BEGIN

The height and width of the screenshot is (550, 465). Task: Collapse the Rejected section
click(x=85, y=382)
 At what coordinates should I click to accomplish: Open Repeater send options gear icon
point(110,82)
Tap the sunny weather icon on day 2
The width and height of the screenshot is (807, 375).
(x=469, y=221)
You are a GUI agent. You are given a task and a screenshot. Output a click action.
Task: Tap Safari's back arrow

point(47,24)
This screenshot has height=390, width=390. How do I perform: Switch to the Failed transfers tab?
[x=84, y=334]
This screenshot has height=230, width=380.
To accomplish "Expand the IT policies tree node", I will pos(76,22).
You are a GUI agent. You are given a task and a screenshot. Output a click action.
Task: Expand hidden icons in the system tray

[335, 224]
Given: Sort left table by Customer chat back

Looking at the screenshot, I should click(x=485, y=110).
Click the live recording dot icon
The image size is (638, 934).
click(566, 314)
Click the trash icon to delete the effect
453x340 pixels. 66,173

END
BEGIN

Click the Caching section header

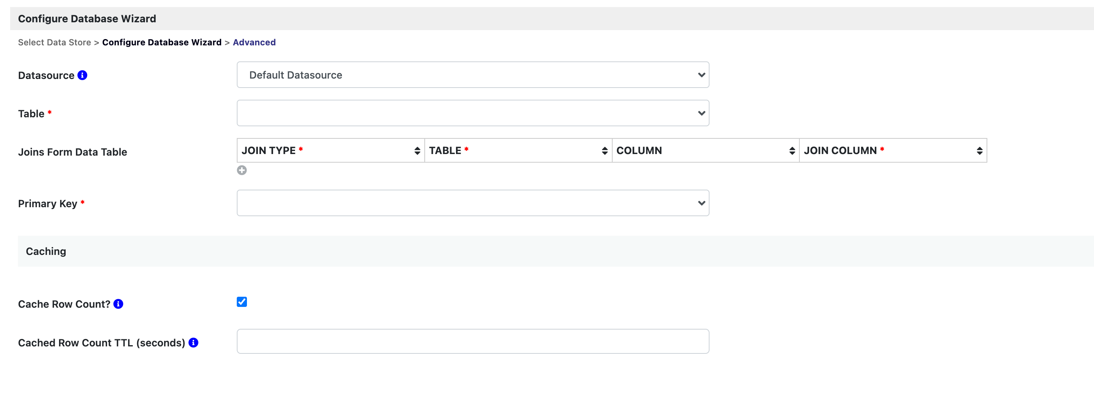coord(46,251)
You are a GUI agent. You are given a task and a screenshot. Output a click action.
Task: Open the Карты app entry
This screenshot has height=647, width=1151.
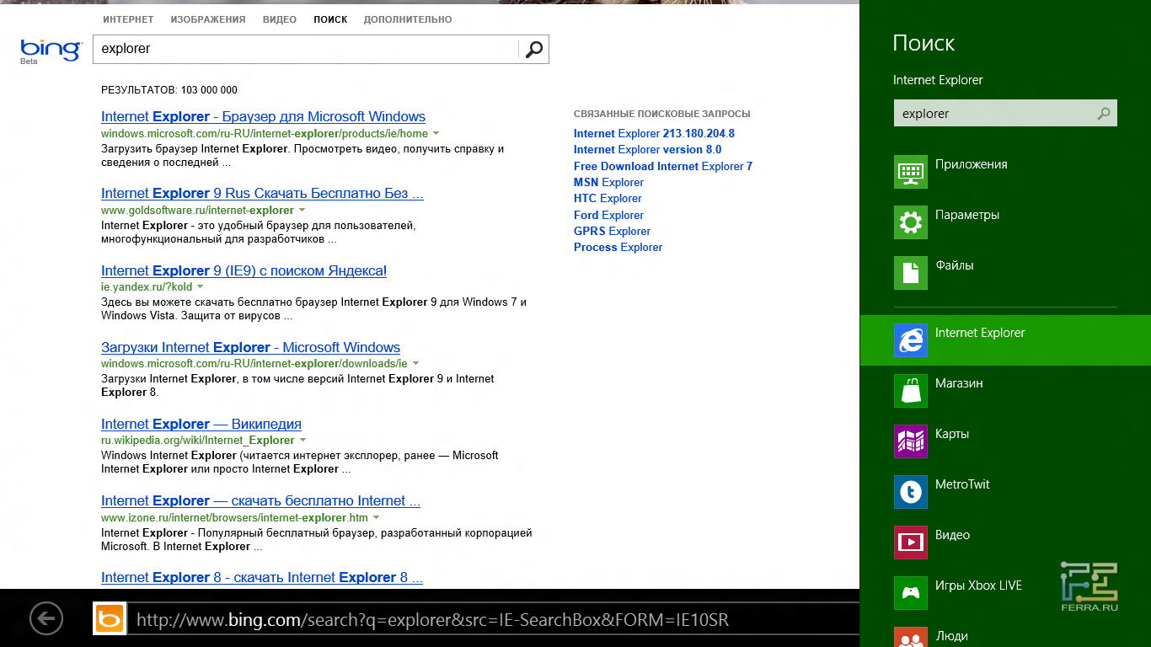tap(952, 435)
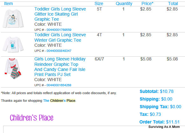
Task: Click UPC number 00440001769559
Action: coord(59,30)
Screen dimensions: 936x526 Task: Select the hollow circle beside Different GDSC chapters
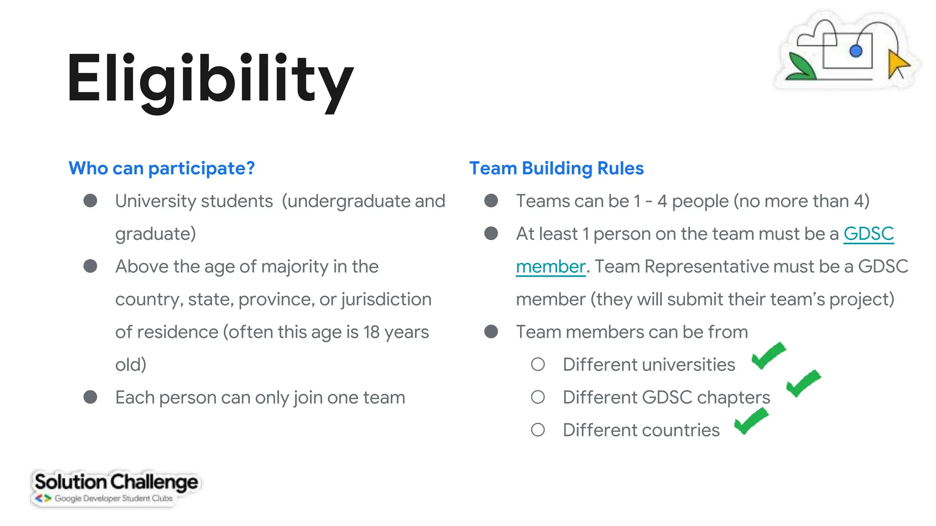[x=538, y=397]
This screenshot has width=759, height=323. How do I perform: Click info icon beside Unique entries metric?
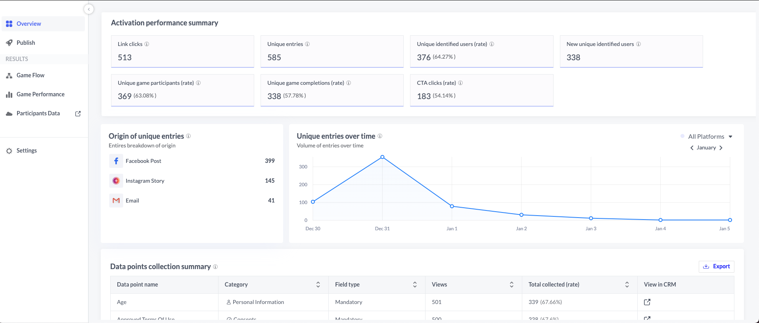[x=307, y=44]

END

Stated task: Lay out the lines of the items from the line that contains "At what coordinates" through the line that contains "453x340 pixels. 66,173" as a Markdown table with the columns Row and Line. Number each row and leave out blank lines.

Task result:
| Row | Line |
|---|---|
| 1 |  At what coordinates should I click to accomplish: Open Repeater send options gear icon |
| 2 | point(110,82) |
| 3 | Tap the sunny weather icon on day 2 |
| 4 | The width and height of the screenshot is (807, 375). |
| 5 | (x=469, y=221) |
| 6 | You are a GUI agent. You are given a task and a screenshot. Output a click action. |
| 7 | Task: Tap Safari's back arrow |
| 8 | point(47,24) |
| 9 | This screenshot has height=390, width=390. How do I perform: Switch to the Failed transfers tab? |
| 10 | [x=84, y=334] |
| 11 | This screenshot has height=230, width=380. |
| 12 | To accomplish "Expand the IT policies tree node", I will pos(76,22). |
| 13 | You are a GUI agent. You are given a task and a screenshot. Output a click action. |
| 14 | Task: Expand hidden icons in the system tray |
| 15 | [335, 224] |
| 16 | Given: Sort left table by Customer chat back |
| 17 | Looking at the screenshot, I should click(x=485, y=110). |
| 18 | Click the live recording dot icon |
| 19 | The image size is (638, 934). |
| 20 | click(566, 314) |
| 21 | Click the trash icon to delete the effect |
| 22 | 453x340 pixels. 66,173 |